Every now and then, some good blog appears to be shut down, or at least to be frozen for some time.
This time – and believe me, this is a loss – it happens to Ttony’s Muniment Room. It is not so bad, because the blog’s author says that he is “sure he shall be back eventually”. But it is very bad, because the motives for the blog freezing pose in my eyes questions to which – if you ask me – the wrong answer is given.
Let us examine the argument, because the issue is one that impinges every Catholic blogger without exception.
Imagine a fleet of ships commanded by an Admiral who says all the ships under his authority have to tie fast to a particular rocky isle. Imagine that many do, but you gradually realise that on yours, the Captain, the senior officers, and those of the crew who deal with the officers have decided that rather than tie fast they will remain close to the rocky isle, but not tied to it. They will give all the appearance of being obedient to the Admiral except in the most fundamental of obediences.
The Admiral gave the order because he, better than anyone, is in a position to see just how rough the sea is, but the Captain, Officers and senior rates on our ship reckon that they know better, especially about the place where they are and think that their own ways of dealing with what might come will be perfectly adequate.
Most of the crew will remain oblivious about what’s going on, but a few are aware not just of the Admiral’s orders but of the senior officers’ agreement to ignore them.
What should they do? Mutiny? If not, what should they do? Acquiesce? In which case what should they answer when at some point in the future the Admiral, or his leader, asks why they disobeyed?
The author’s conclusion is that he should stop blogging because, be the officer wrong as they may, mutiny is never justified.
I allow myself to disagree.
My argument is, I believe, well presented by a poster who continues the nautical metaphor. I report his answer in its entirety:
Blogging or not blogging, you are still on the boat, the rocks are still nearby, your friends are still in danger.
St Thomas Aquinas says that truth is found in resistance to a contradiction – so here’s a contradiction for you to resist…

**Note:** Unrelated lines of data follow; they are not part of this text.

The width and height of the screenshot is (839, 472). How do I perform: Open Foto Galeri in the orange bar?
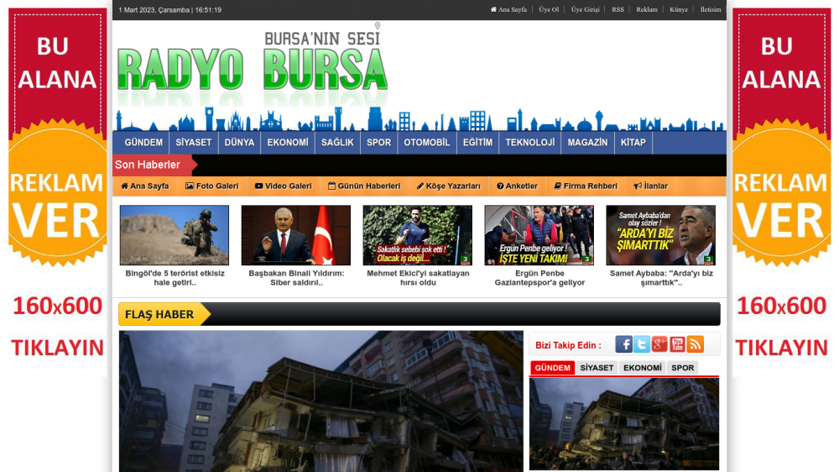click(211, 186)
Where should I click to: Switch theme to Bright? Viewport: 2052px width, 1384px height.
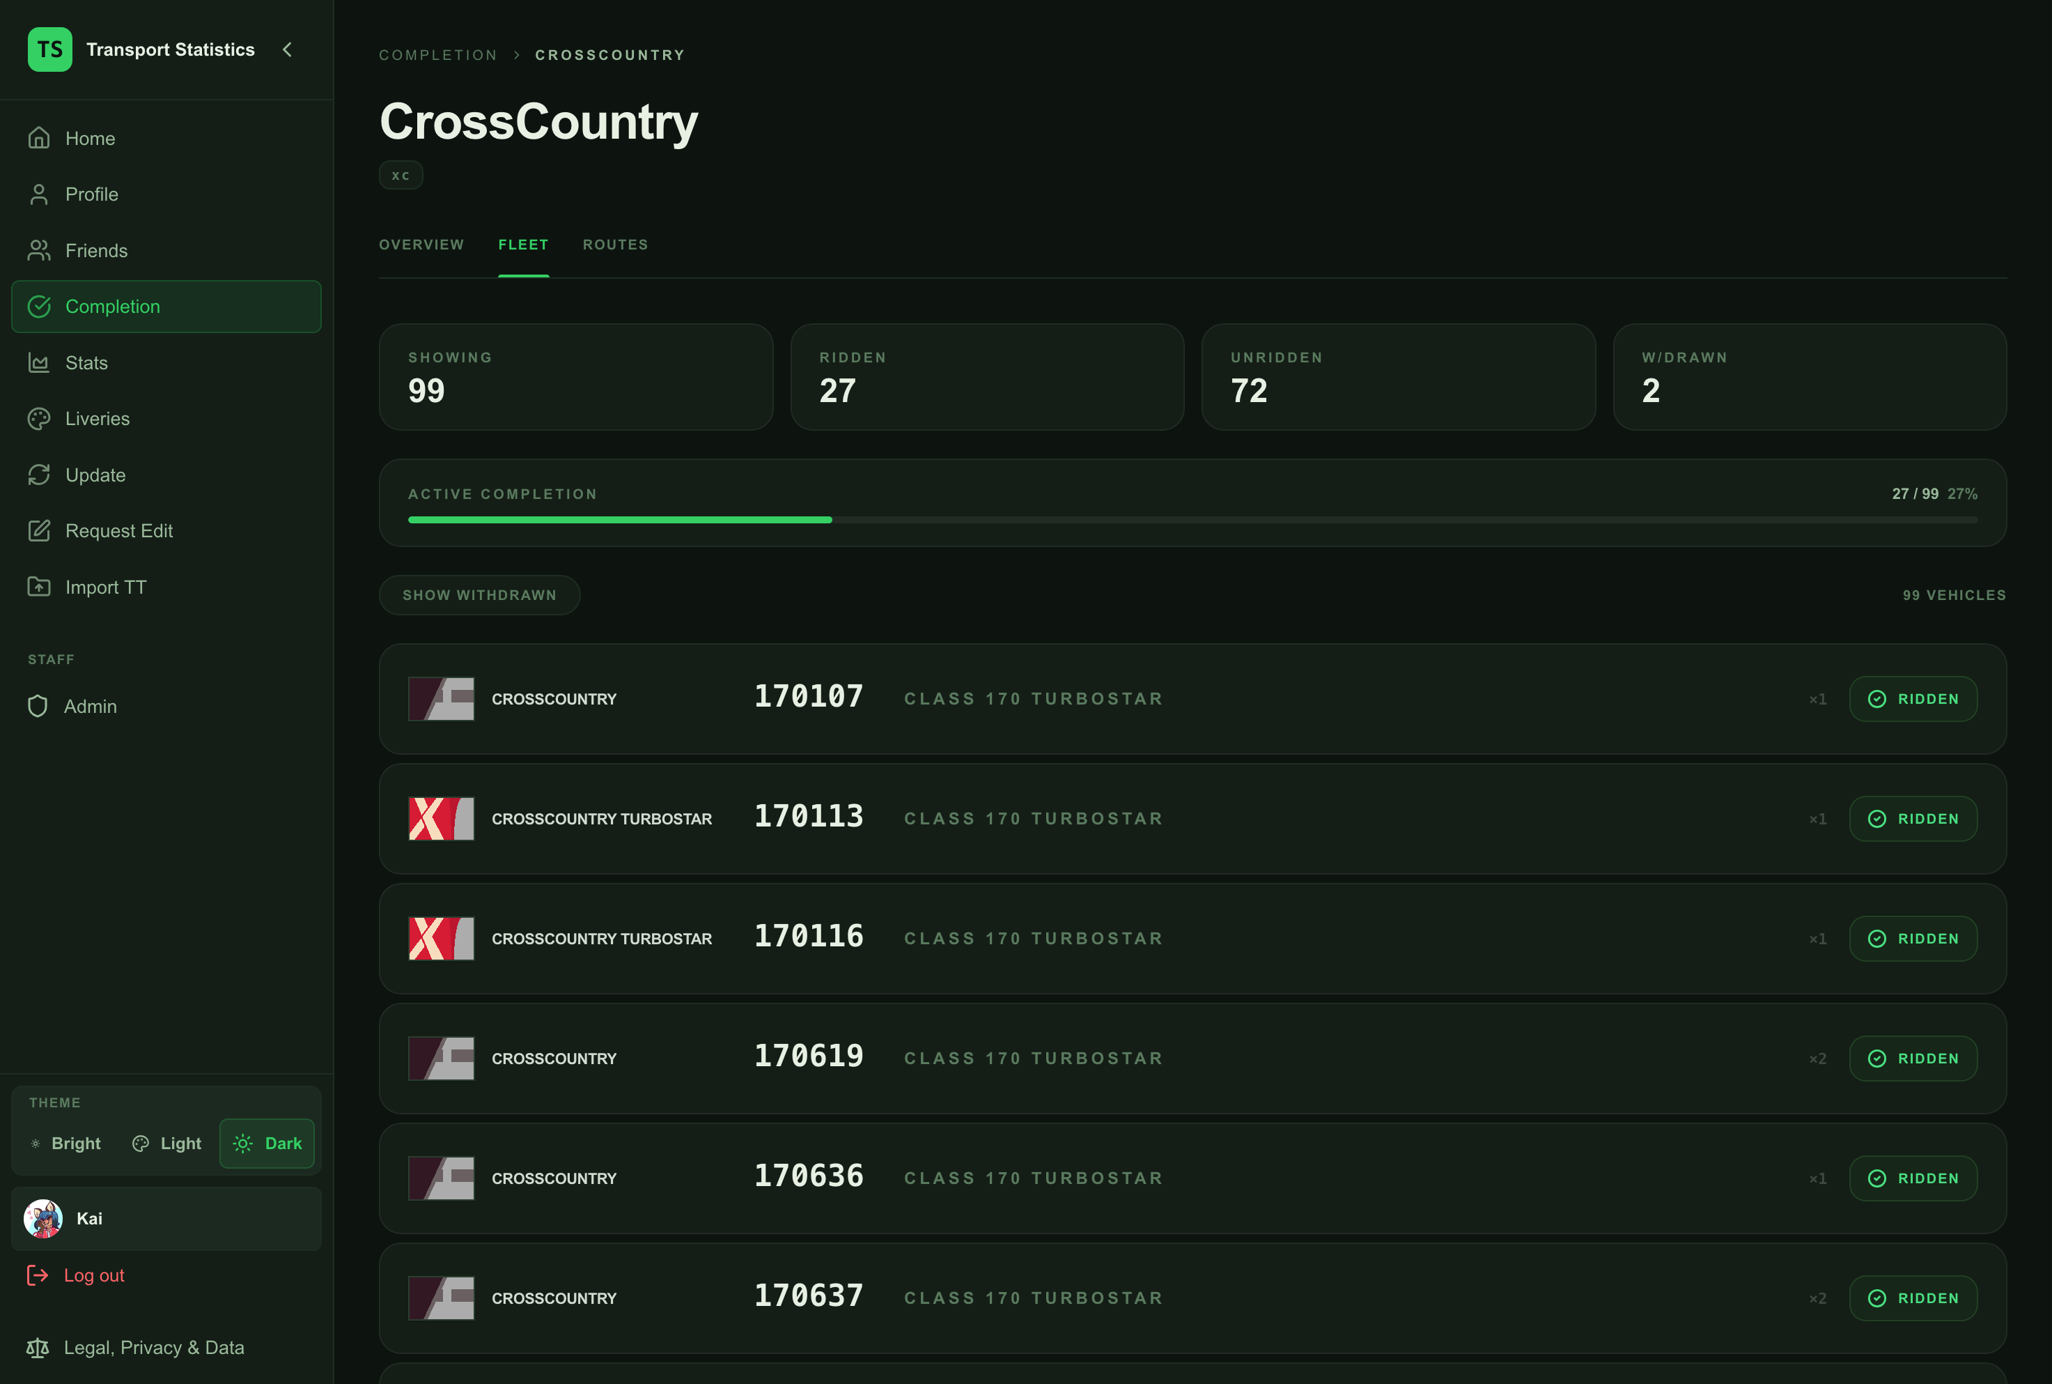[x=66, y=1143]
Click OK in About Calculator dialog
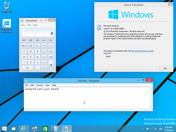 [x=165, y=68]
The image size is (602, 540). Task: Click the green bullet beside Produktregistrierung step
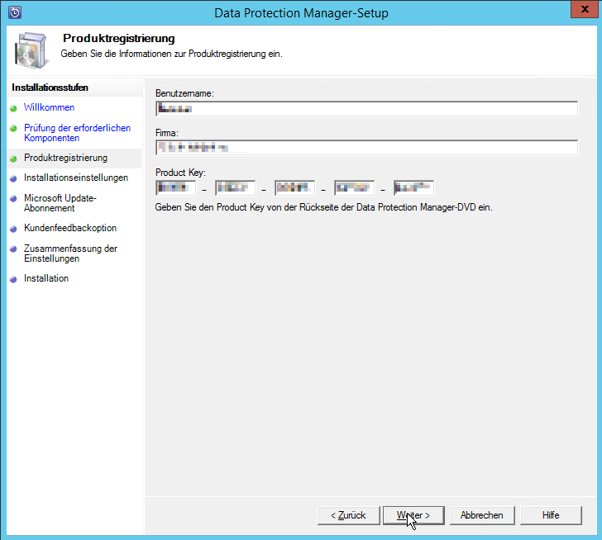point(13,158)
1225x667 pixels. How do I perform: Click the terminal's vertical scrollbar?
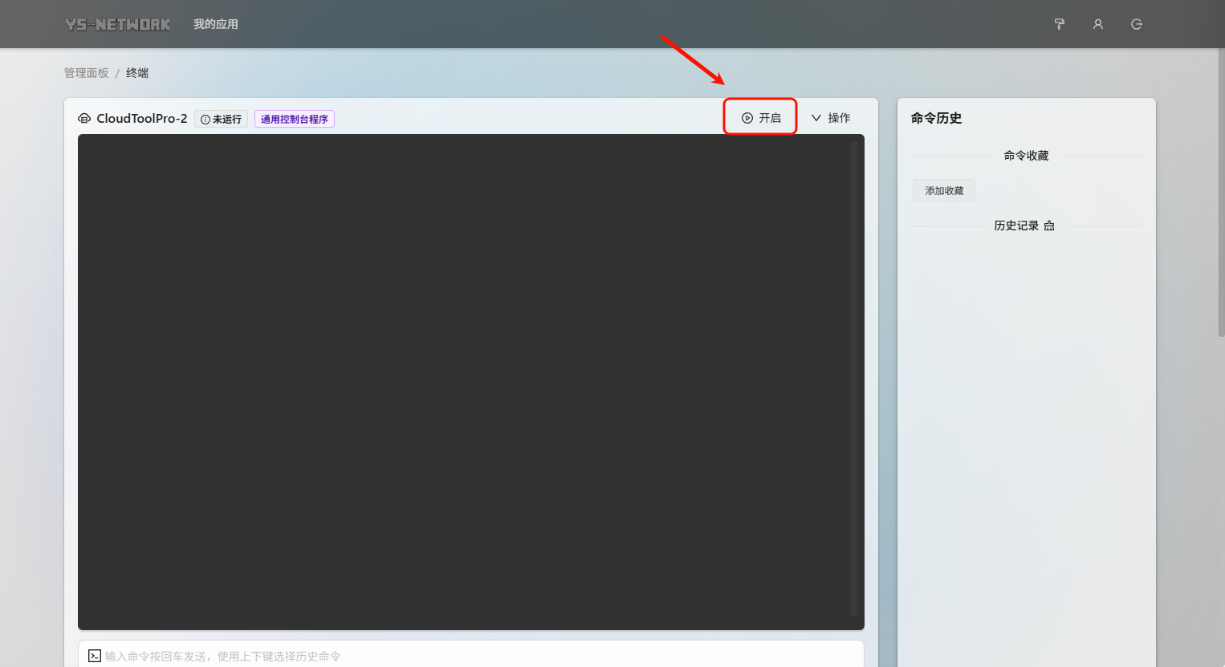(854, 377)
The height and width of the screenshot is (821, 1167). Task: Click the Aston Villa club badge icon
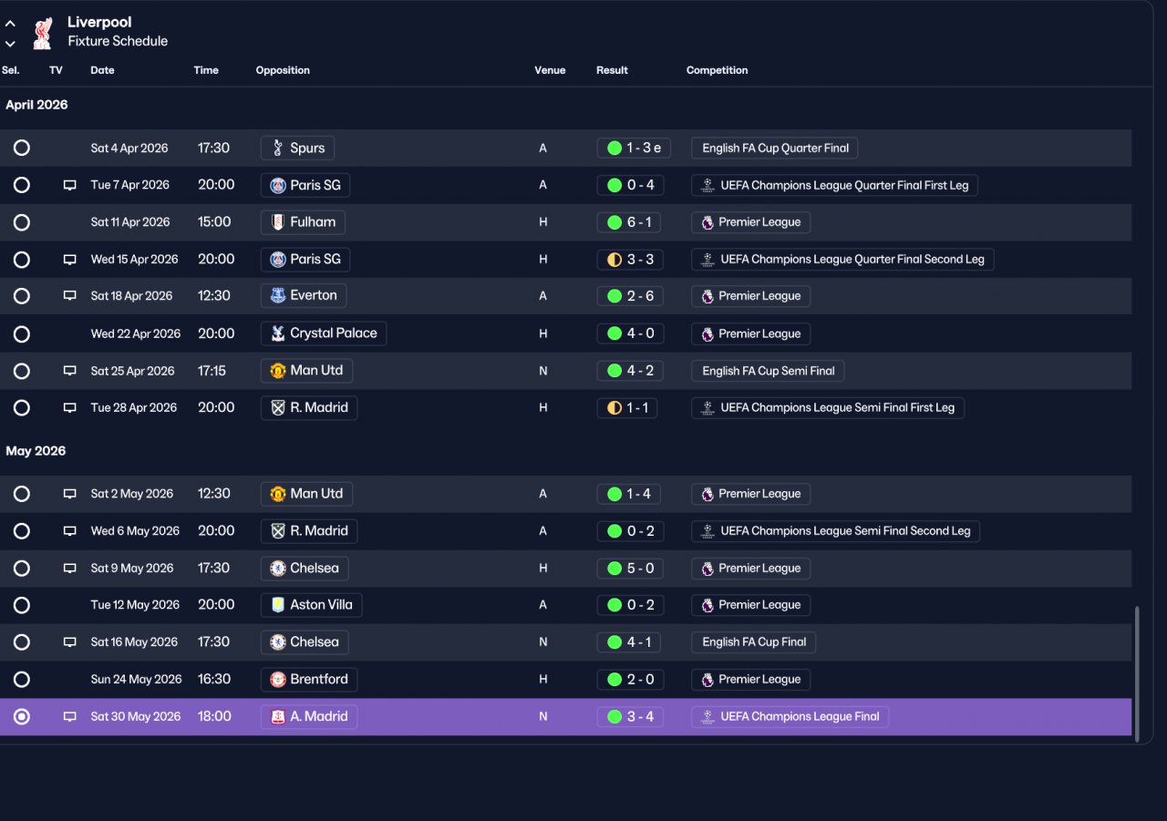278,605
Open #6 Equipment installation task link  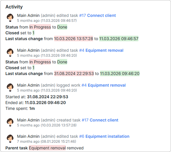[104, 136]
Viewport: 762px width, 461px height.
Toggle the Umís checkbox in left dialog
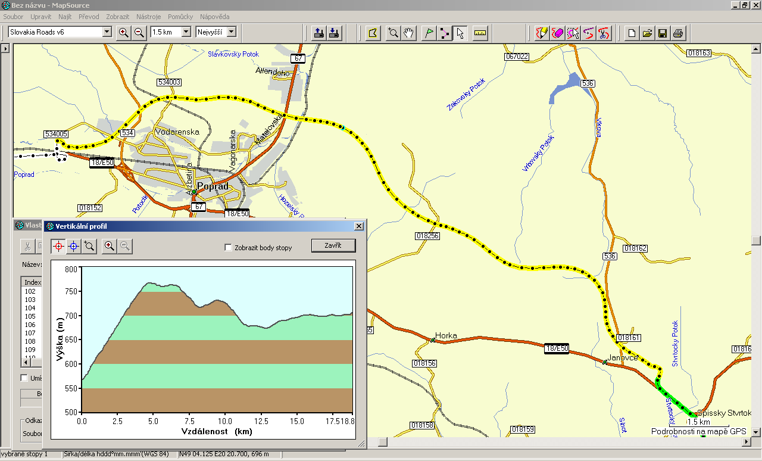tap(24, 378)
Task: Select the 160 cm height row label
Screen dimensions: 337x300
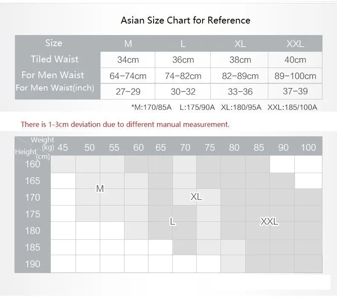Action: 32,164
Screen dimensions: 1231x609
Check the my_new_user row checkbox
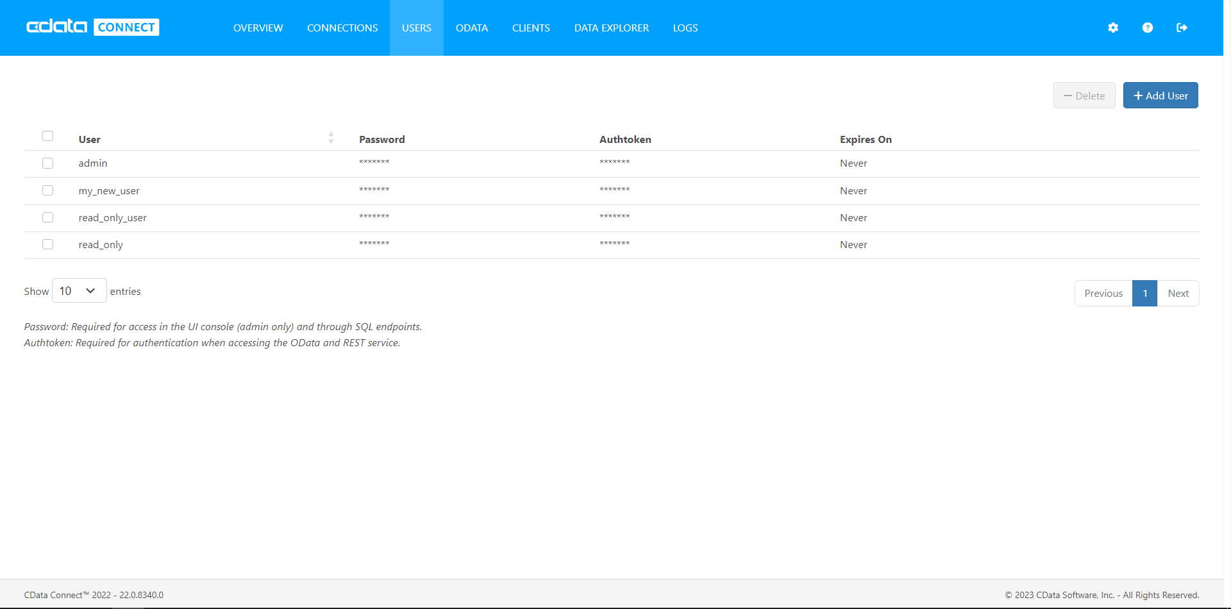(47, 190)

A Bishop knocks on your door and demands to have sex with your young daughter. Are you obliged to be ‘obedient’ to his request? No? That’s because you know he has no authority to demand such a thing. “the college or body of bishops has no authority unless it is understood together with the Roman Pontiff, the successor of Peter as its head” (Lumen Gentium)
Next he knocks on your neighbours door and your neighbour thinks he has to do everything a Bishop says… do you help your neighbour by stepping in and telling him not to obey the Bishop on this point?
Would that be leading crewmen against their officers? or would it be protecting your brother against abuse of authority?
The sex example is extreme, but it makes it clear that saying no to Bishops is sometimes an option. Telling other Catholics that they are allowed, indeed sometimes compelled to say no to Bishops is sometimes an option. It is sometimes a duty.
Aquinas says… “There being an imminent danger for the Faith, prelates must be questioned, even publicly, by their subjects.” (Summa Theologica)
Bingo, says I.
Whilst the example is extreme, it is perfectly adequate to explain the situation. Either the bishops are wrong, or they aren’t. If they aren’t, then one must recognise that they are right and act accordingly. If they are, then one must recognise that they are wrong, and act accordingly.
The day I die, I prefer to be asked why I decided a mutiny against a very bad captain, than why I decided to shut up and give a hand to send the ship to – almost – shipwreck.
God knows, seldom has the Church had so many bad bishops. In past times of corruption and licence, their failings were still private; but in these disgraceful post-V II, still Bugnini-laden times, the “bad bishop problem” is the insisted, publicly proclaimed, shamelessly pursued sabotage of everything that is sacred and soundly Catholic.
More or less willingly – I’d say: always willingly, though probably with a varying degree of malice – these bishops are enemies of the Truth, and enemies of the Church whose work they willingly and publicly sabotage. On whose side will we be, the Church’s or the Bishops’?
I do hope that Ttony will see the validity of the argument, and will soon be blogging again. One can be more or less controversial, or decide to soften his tones a bit after all; but to stop altogether, isn’t it a bit extreme? The matter as I see it is that Truth can’t be compromised for the sake of obedience to error, and to those who propagate and protect it. Where a bishop’s obedience to the Church ends, there ends my obedience to said bishop. Wolves will not have my support because they are clothed as sheep; and be their clothes so purple, or even red.
The Bishop’s good sheep; but God’s first.